◆ Provided text:
• • • •
He did not inherit his parents’ house in Dunkirk, Lawrence did. I know this because Pammie and I found letters from Chicago lawyers denying he had any interest in their home on the shores of Lake Erie. The Benjamin Family tree is rich with detail that I have been uploading really for the last ten years or so, my hobby/obsession. But his story was wrapped in mystery until just a few years ago, when cousin Pammie brought what I refer to as “Pandora’s Box” – a bunch of clippings and letters and other documents that Grandma Benjamin had left to her oldest son, my uncle Emmett.

Mom married just a month or so after seeing to the burial of her father. Shortly after her twentieth birthday, she married her dashing Navy man on Treasure Island Naval Base on August 30, 1952. What an odd contrast to the prior month, I had always thought the seriousness of expression in her bridal photos was due to the slow lenses of the cameras back then. The truth is richer, odd word for lived tragedy, but bare bones of facts and dates of events nobody ever talked about lead me to see that young bride’s face quite differently now.

It was a tough beginning for Grandpa Benjamin. Young Emmett Senior was just three years old when his father died in Cassadaga Sanitorium in 1901. His mother remarried ten years later, and mercifully died in 1942, before her two surviving sons killed themselves. His oldest brother, Augustus, died at 52 years old, supposedly of natural causes, I can’t find anything to the contrary. The second oldest brother, Lawrence died at 54 years old, by his own hand on the 20th of June 1946. He left Emmett a trunk, and in it, the straight razor that he had used to cut his own throat. It’s a second tier of crazy, doing oneself in the very same way with the very same implement. And my spouse wonders why I need pills to sleep at night. Haunted unto the last helix, DNA carries more than Xs and Ys.
• • • •
◆ Given data:
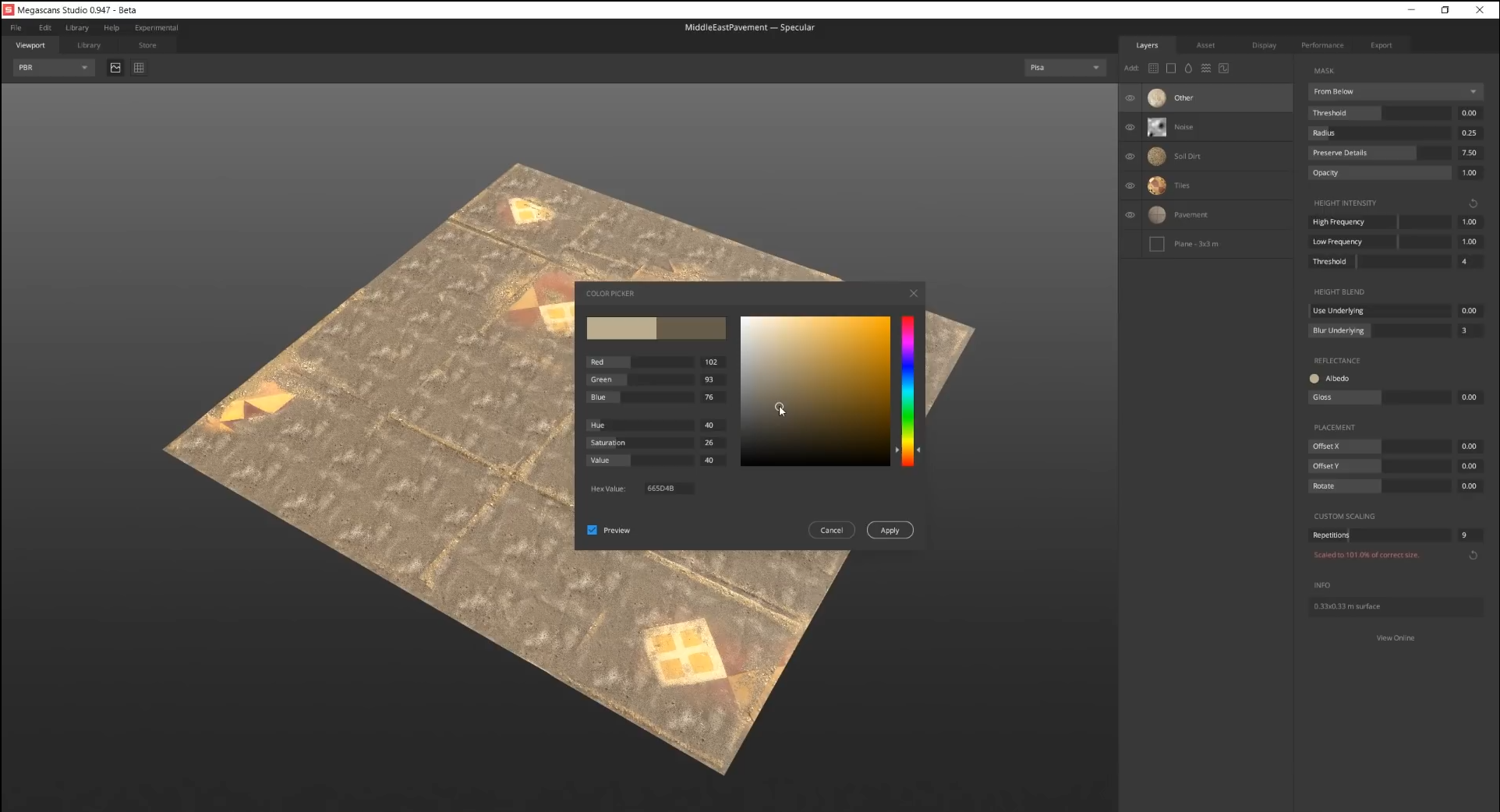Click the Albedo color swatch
• • • •
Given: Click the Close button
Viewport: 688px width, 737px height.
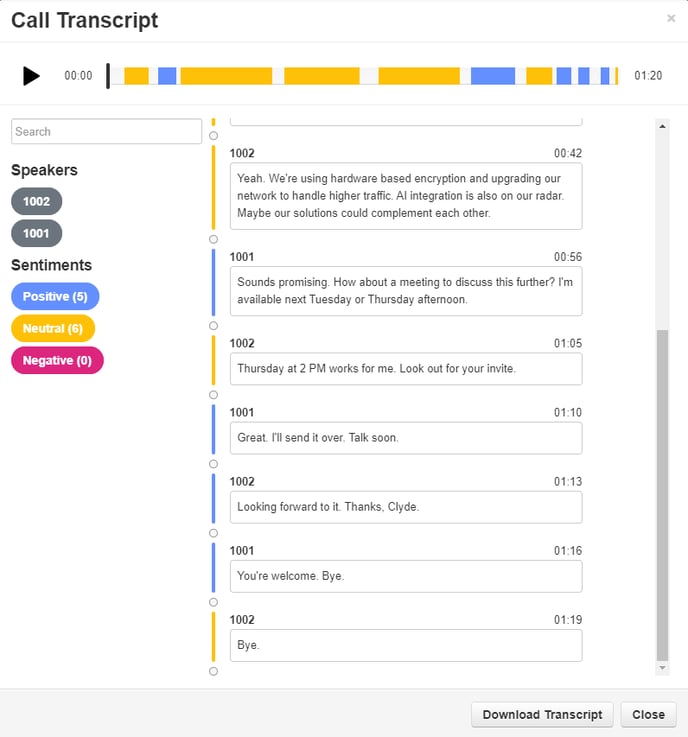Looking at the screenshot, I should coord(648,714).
• • • •
◆ Task directions: Return the entire family history passage word for word.

◆ Reply to the task:
He did not inherit his parents’ house in Dunkirk, Lawrence did. I know this because Pammie and I found letters from Chicago lawyers denying he had any interest in their home on the shores of Lake Erie. The Benjamin Family tree is rich with detail that I have been uploading really for the last ten years or so, my hobby/obsession. But his story was wrapped in mystery until just a few years ago, when cousin Pammie brought what I refer to as “Pandora’s Box” – a bunch of clippings and letters and other documents that Grandma Benjamin had left to her oldest son, my uncle Emmett.

Mom married just a month or so after seeing to the burial of her father. Shortly after her twentieth birthday, she married her dashing Navy man on Treasure Island Naval Base on August 30, 1952. What an odd contrast to the prior month, I had always thought the seriousness of expression in her bridal photos was due to the slow lenses of the cameras back then. The truth is richer, odd word for lived tragedy, but bare bones of facts and dates of events nobody ever talked about lead me to see that young bride’s face quite differently now.

It was a tough beginning for Grandpa Benjamin. Young Emmett Senior was just three years old when his father died in Cassadaga Sanitorium in 1901. His mother remarried ten years later, and mercifully died in 1942, before her two surviving sons killed themselves. His oldest brother, Augustus, died at 52 years old, supposedly of natural causes, I can’t find anything to the contrary. The second oldest brother, Lawrence died at 54 years old, by his own hand on the 20th of June 1946. He left Emmett a trunk, and in it, the straight razor that he had used to cut his own throat. It’s a second tier of crazy, doing oneself in the very same way with the very same implement. And my spouse wonders why I need pills to sleep at night. Haunted unto the last helix, DNA carries more than Xs and Ys.